If others are anything like me, they believe there’s intellectual dishonesty to making an out-sized-anything over an issue. These same people aren’t going to be the ones saying they care about X while simultaneously destroying it; acting as though the world is made up of only black-or-white situations—asserting we’ve always been at war with Eastasia. In the political climate today, such people are at a distinct disadvantage when it comes to shaping the world. They’re the kind of people who, in the face of a government-led existential crisis might say “voice your concerns.”
Many bemoan voter apathy and lack of civic engagement. Some say you get the government you deserve. But I ask: is the problem lack of engagement, or that much of the power we’re told democracy affords us is actually fiction?

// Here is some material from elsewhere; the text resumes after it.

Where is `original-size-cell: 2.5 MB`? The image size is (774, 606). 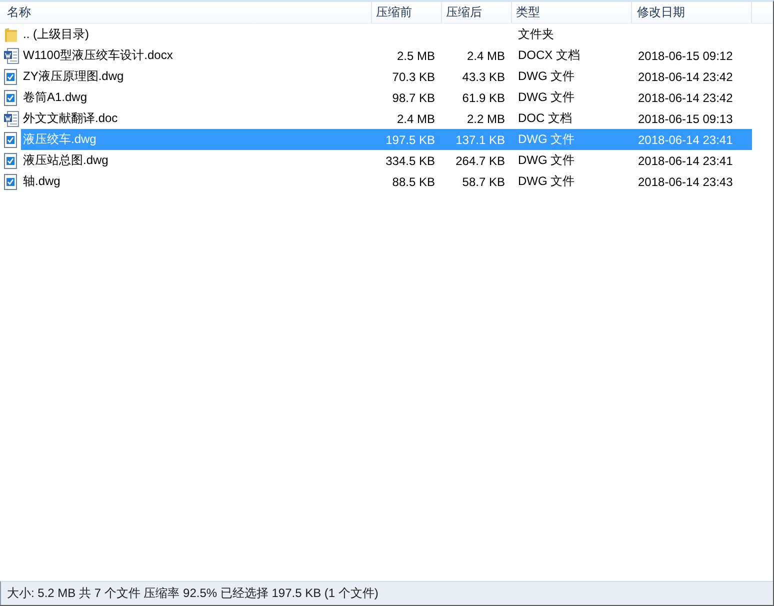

From the presidency of Donald Trump to today (and probably before, too), I’ve watched Americans tirelessly attempt to influence the direction of their democracy using all the methods we’ve been told are effective. I’m skeptical that the outcome achieved in the US represents a true “averaging” of the will of Americans. On a personal level, as a rural Albertan I write my MP and MLA, and invariably the canned responses I get back only tangentially reference what I wrote about before delving into “Justin Trudeau’s Liberals” or “the previous NDP government.” But I shouldn’t worry, they’re going to keep fighting for what’s important to me.
This Lesson Isn’t Over
While the methods Nicolaides is employing may be predictable, his desired outcome, at this point, is not. The situation the Advanced Education Minister has put AU in is so untenable that one wonders what outcome Nicolaides is actually hoping for. What I feel I can conclude is this – if the students come out on top in the end it’ll be dumb luck, because the politics of today have succeeded in creating a populace who, despite what they may want, are ineffective agents of change.